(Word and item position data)
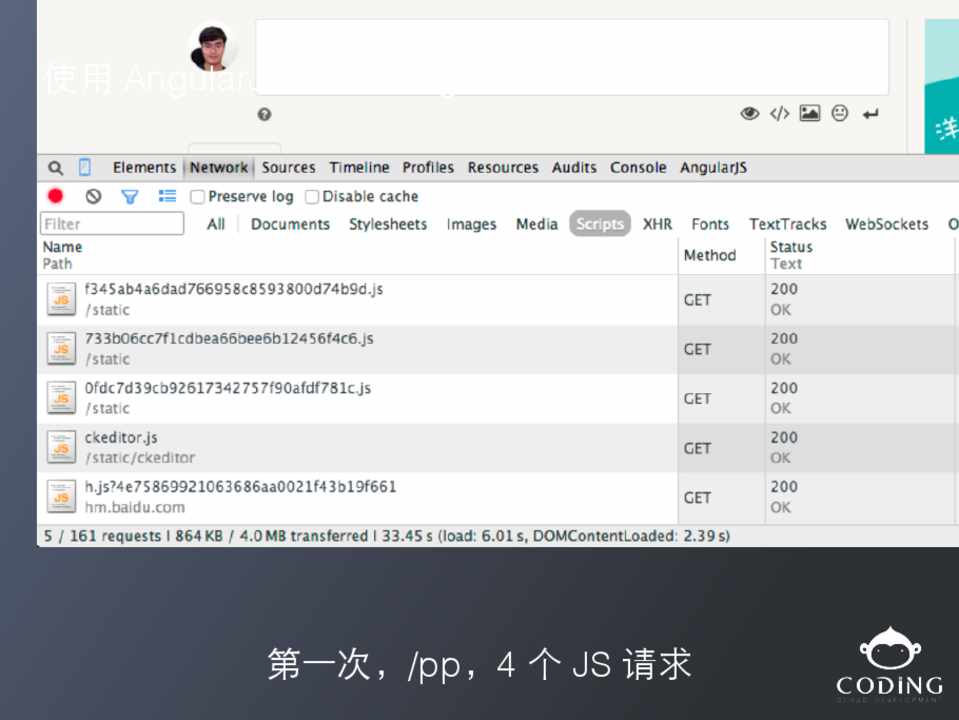Select the XHR filter

pyautogui.click(x=657, y=224)
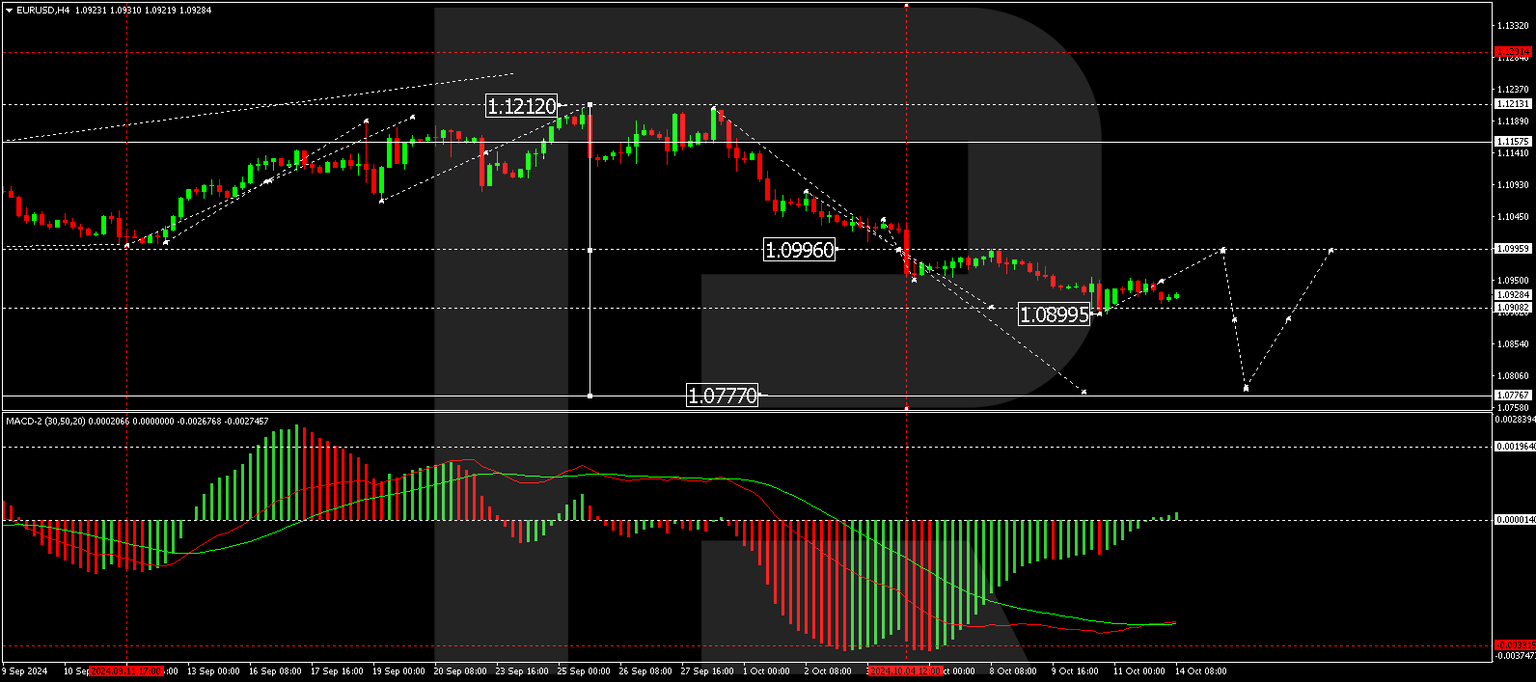Click the 1.09284 bid price tag
1536x682 pixels.
tap(1511, 295)
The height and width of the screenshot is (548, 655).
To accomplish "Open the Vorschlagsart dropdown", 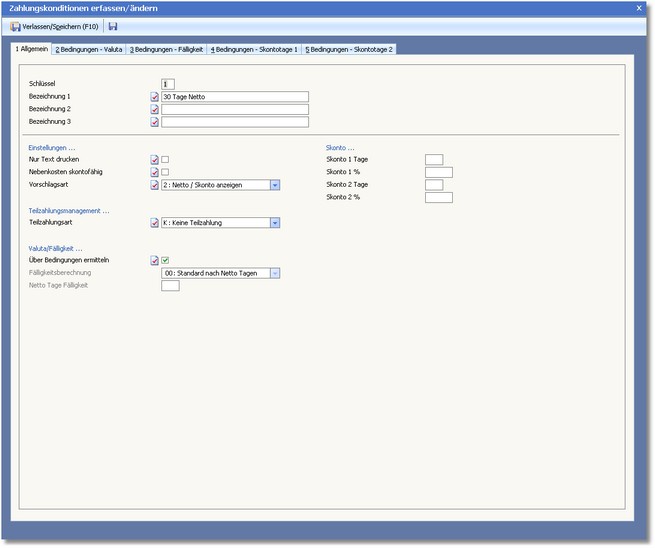I will 275,185.
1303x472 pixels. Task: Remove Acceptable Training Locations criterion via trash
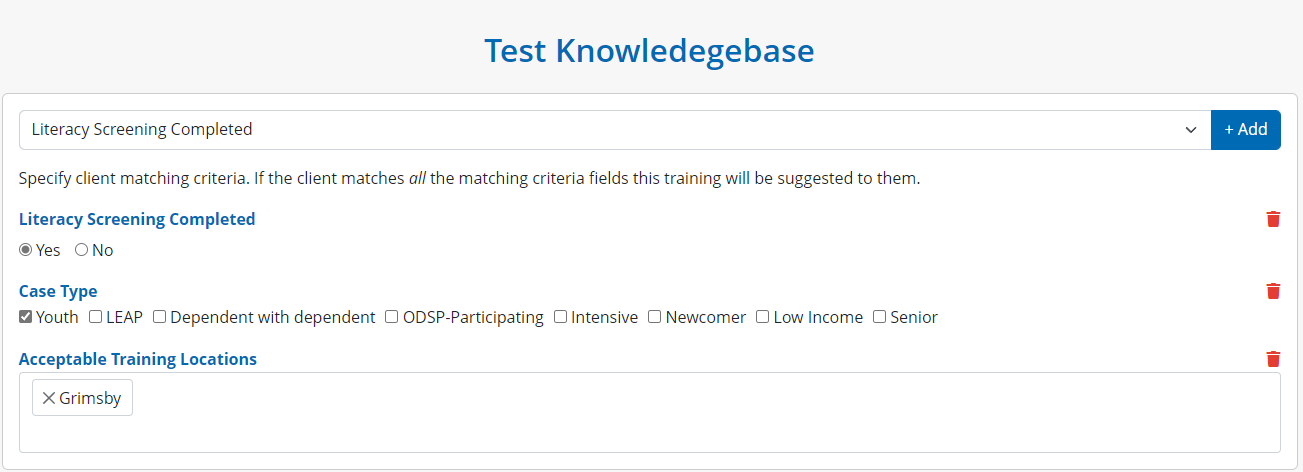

• **WHAT YOU WILL DO**: Pick out each line of the records above that contains the string "pixels", treating uppercase and lowercase as distinct, and copy those lines.

• **RESULT FOR THIS TASK**:
1536x682 pixels.
1303x472 pixels. Task: Remove Acceptable Training Locations criterion via trash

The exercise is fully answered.